## Entries shown:
************
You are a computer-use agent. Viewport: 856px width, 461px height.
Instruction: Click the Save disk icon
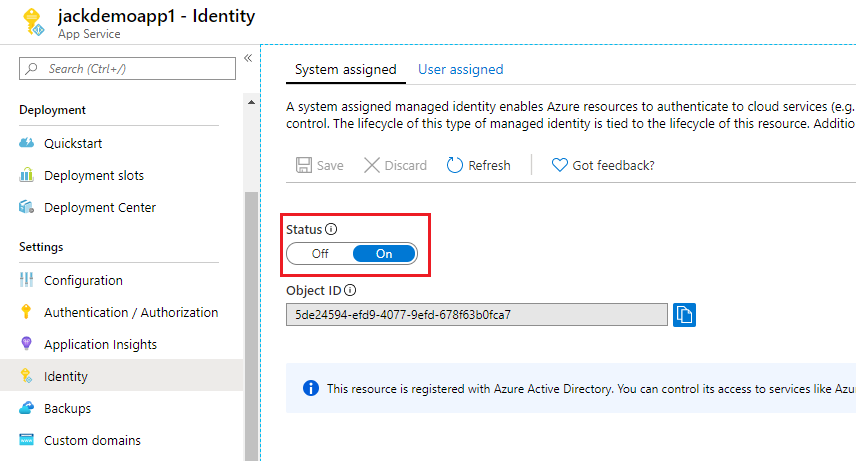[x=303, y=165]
************
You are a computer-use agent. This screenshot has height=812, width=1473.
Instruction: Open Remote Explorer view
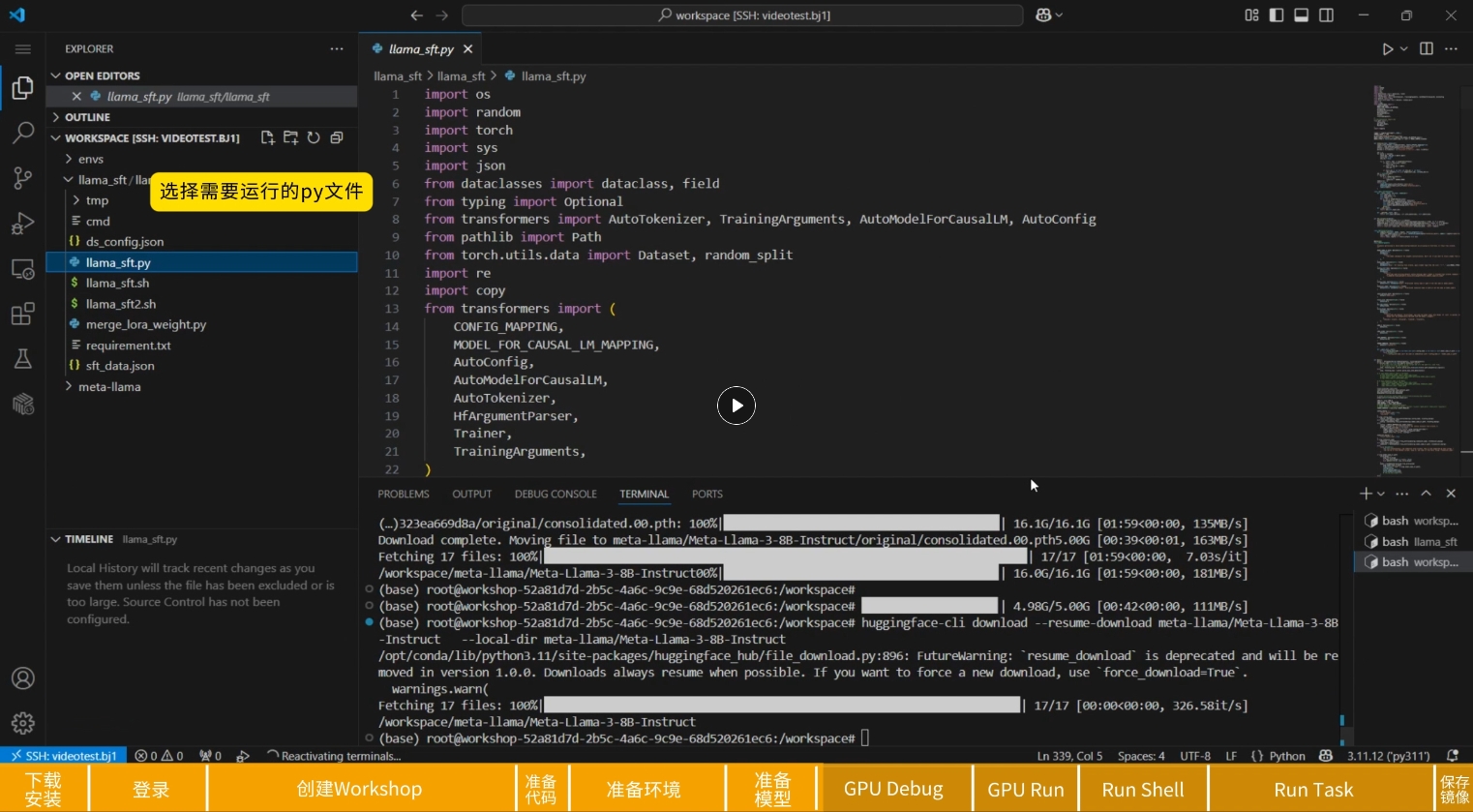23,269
************
## Exercise directions:
The result should be every line of the material that contains the word "computer", so copy those lines.

## Response box:
You are a computer-use agent. Viewport: 856px width, 461px height.
You are a computer-use agent. This screenshot has height=812, width=1473.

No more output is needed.